Trichorrhexis nodosa is a related condition in which hair is weakened by application of heat or chemicals, making it more susceptible to damage (Figure 4). Weakened hair shafts break because of trauma, leading to the appearance of thin, short, brittle hair. Less common etiologies that weaken the hair include genetic disorders, such as inborn errors of metabolism or systemic diseases like hypothyroidism. Presentation in infancy should prompt a workup for genetic etiology. In older patients who do not use chemical or heat treatments, evaluation should include a complete blood count, liver function tests, thyroid function tests, iron studies, and measurement of copper levels and serum and urine amino acids. The goal of treatment is to correct the underlying problem and avoid hair trauma.25

Trichotillomania is a traction alopecia in which a patient repeatedly pulls out their hair (Figure 5).

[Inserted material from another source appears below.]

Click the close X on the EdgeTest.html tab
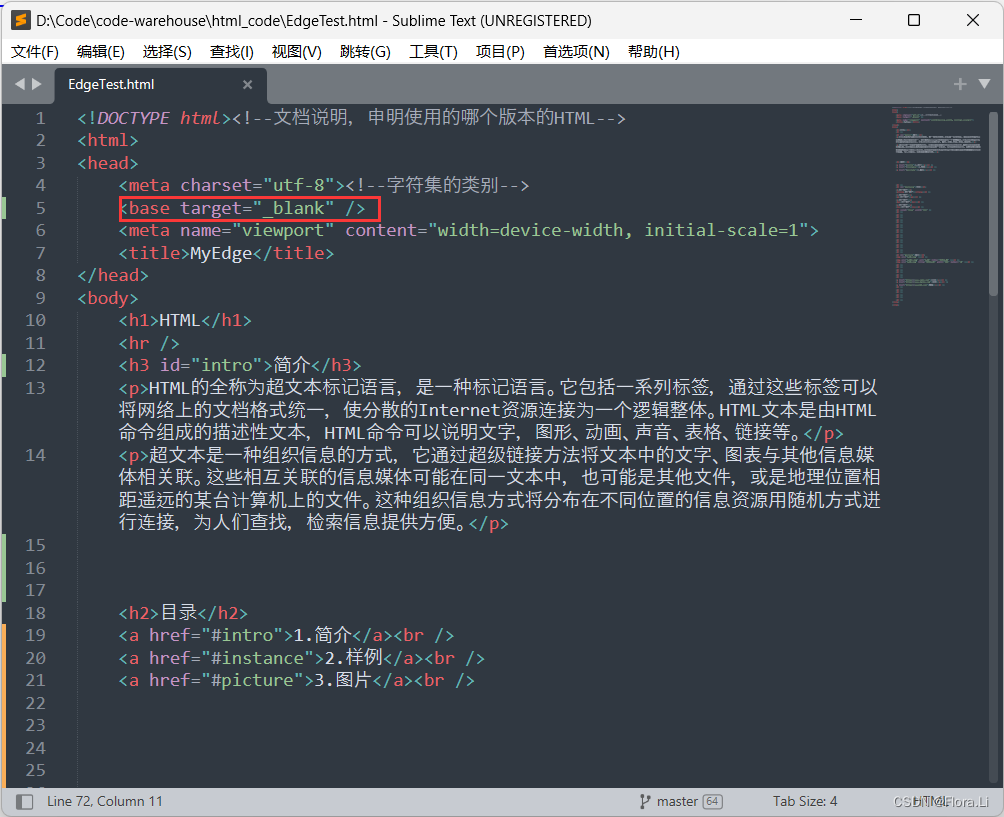Screen dimensions: 1004x817 [x=247, y=85]
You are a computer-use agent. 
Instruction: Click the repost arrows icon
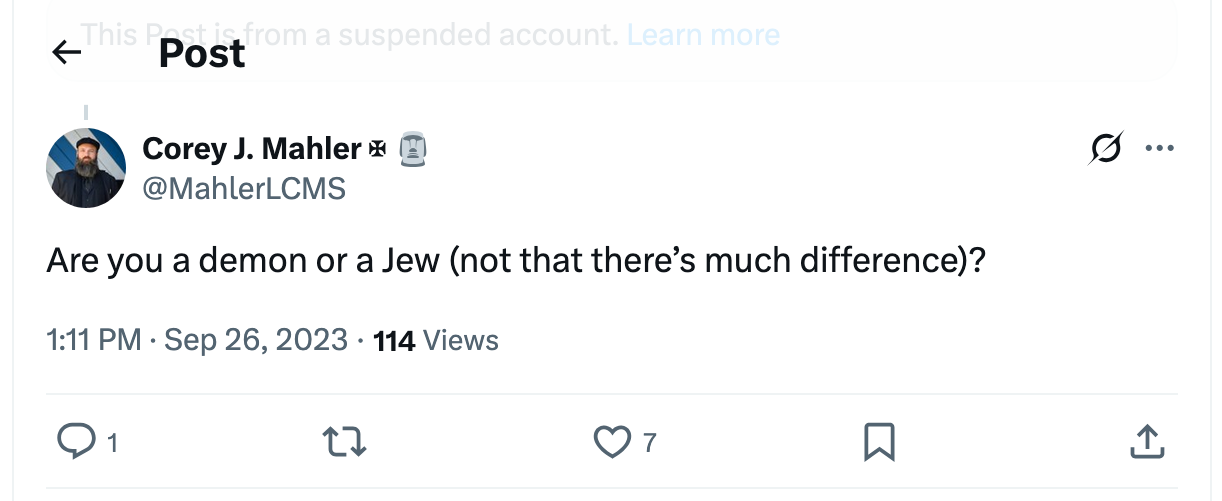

This leads to hair loss and may cause significant stress. It is most common in children and adolescents and can be difficult to diagnose because patients may not be forthcoming about their hair pulling. Patients may have irregular patchy alopecia that may involve the scalp and other body sites including eyebrows and eyelashes. The remainder of the hair is usually normal, with a negative pull test. The base of the occiput tends to be spared because it is more difficult to reach and tends to be more tender.33 The patient's history can be compared with criteria in the Diagnostic and Statistical Manual of Mental Disorders, 5th ed., text revision to reach a final diagnosis.36 There is benefit from behavioral therapy, particularly habit reversal training.26,27 There is insufficient evidence of effectiveness for any medication to treat trichotillomania.26,28

This article updates previous articles on this topic by Phillips, et al.37; Mounsey and Reed29; Springer, et al.38; Thiedke39; and Scow, et al.40

Data Sources: A PubMed search was completed in Clinical Queries using the key terms: alopecia, androgenetic alopecia, nonscarring alopecia, and the various subtypes of alopecia discussed. The search included meta-analyses, randomized controlled trials, clinical trials, and reviews. Essential Evidence Plus and the Cochrane database were also searched. We critically reviewed studies that used patient categories such as race and/or gender but did not define how these categories were assigned, stating their limitations in the text. Search dates: May 5, 2023, and August 18, 2024.